_ABOUT THIS EXERCISE_: Each line of the data below containing "pixels" needs to be listed.

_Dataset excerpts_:
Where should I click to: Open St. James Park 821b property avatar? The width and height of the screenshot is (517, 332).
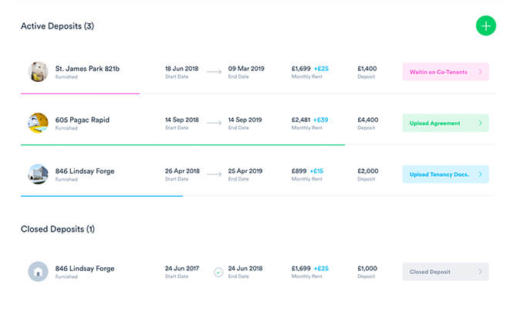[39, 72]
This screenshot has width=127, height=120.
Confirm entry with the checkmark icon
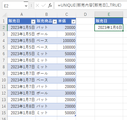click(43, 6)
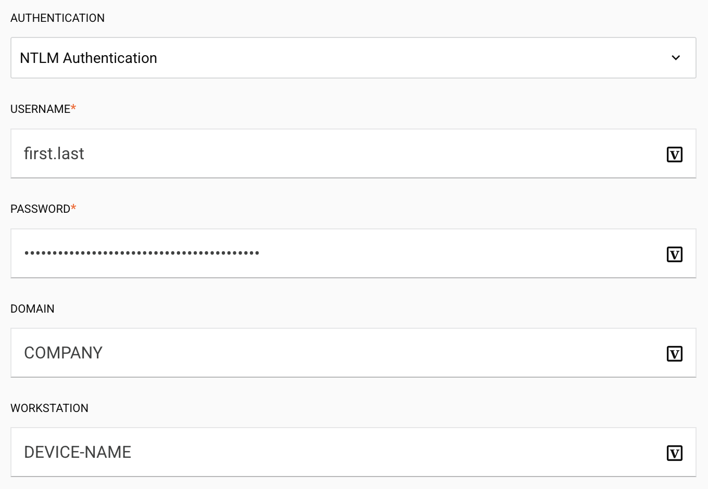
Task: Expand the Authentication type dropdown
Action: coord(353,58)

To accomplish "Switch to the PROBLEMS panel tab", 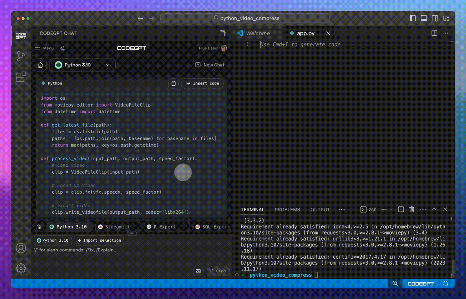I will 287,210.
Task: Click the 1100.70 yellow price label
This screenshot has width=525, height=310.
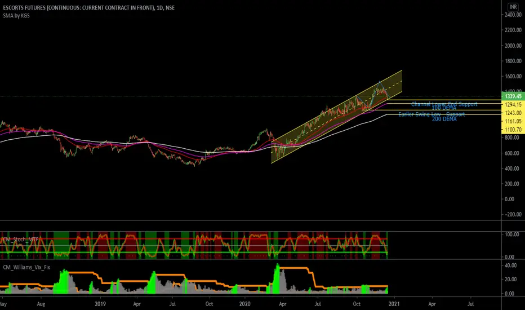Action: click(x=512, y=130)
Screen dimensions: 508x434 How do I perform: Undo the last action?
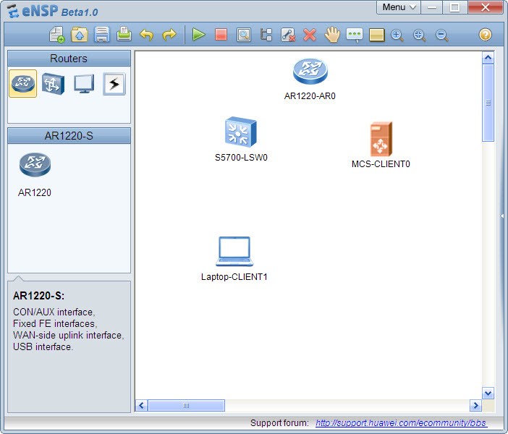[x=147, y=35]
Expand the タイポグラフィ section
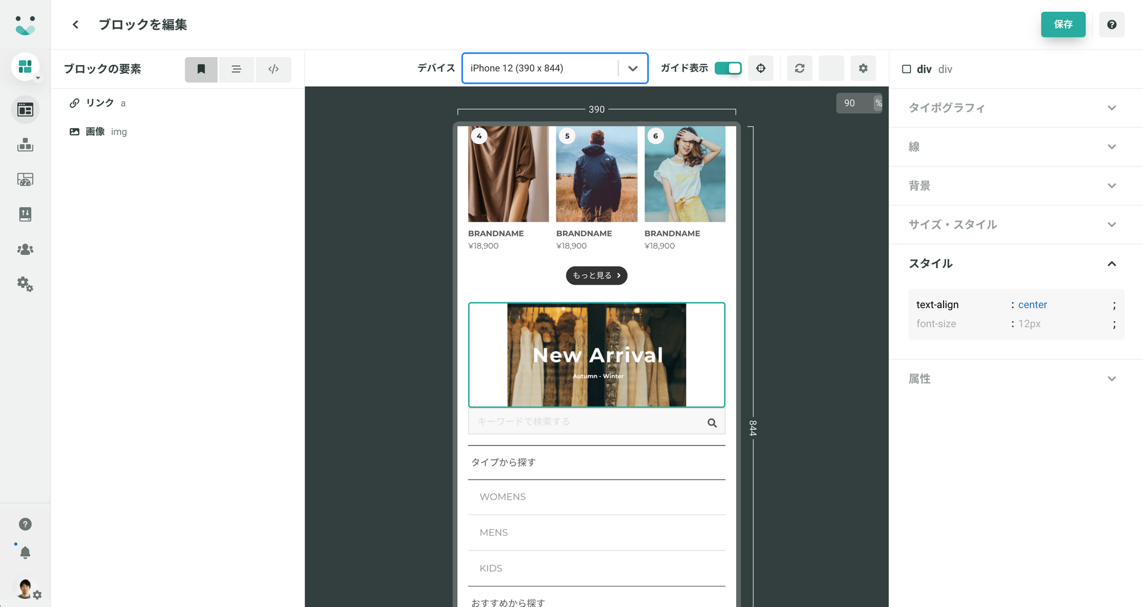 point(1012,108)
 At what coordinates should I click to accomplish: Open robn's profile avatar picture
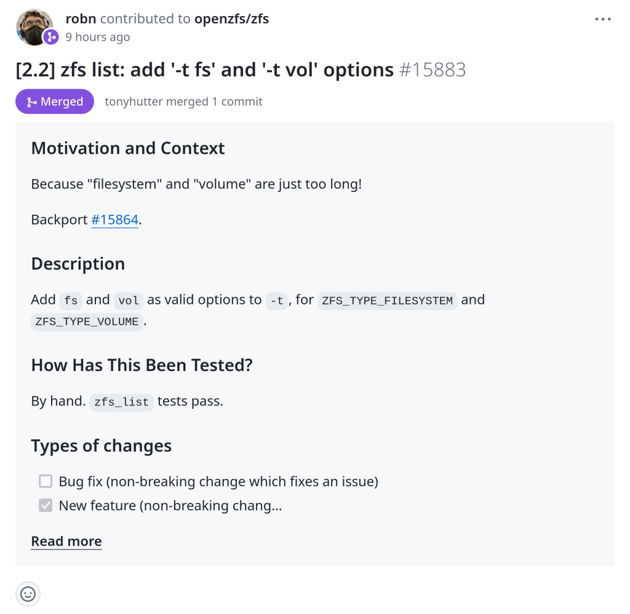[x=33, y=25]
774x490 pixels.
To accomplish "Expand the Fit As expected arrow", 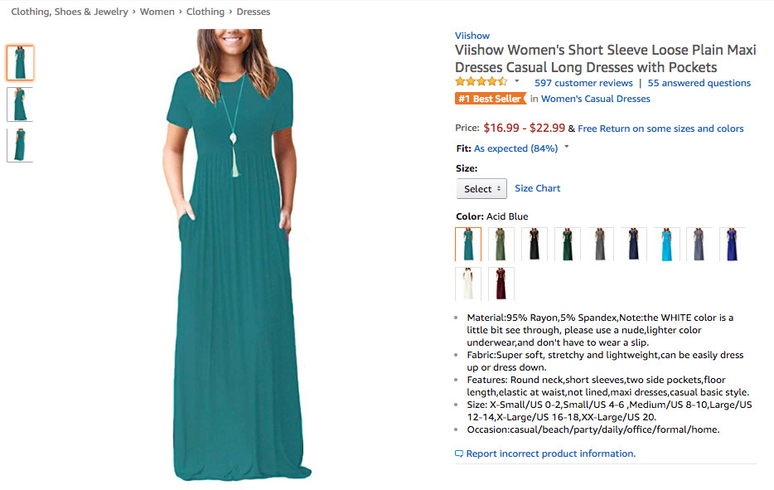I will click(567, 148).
--
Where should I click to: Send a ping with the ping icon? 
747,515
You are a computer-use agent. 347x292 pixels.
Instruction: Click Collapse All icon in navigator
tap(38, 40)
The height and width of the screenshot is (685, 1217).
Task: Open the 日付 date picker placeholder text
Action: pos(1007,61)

_EXERCISE ANSWER_:
774x490 pixels.
You are a computer-use agent. 347x292 pixels.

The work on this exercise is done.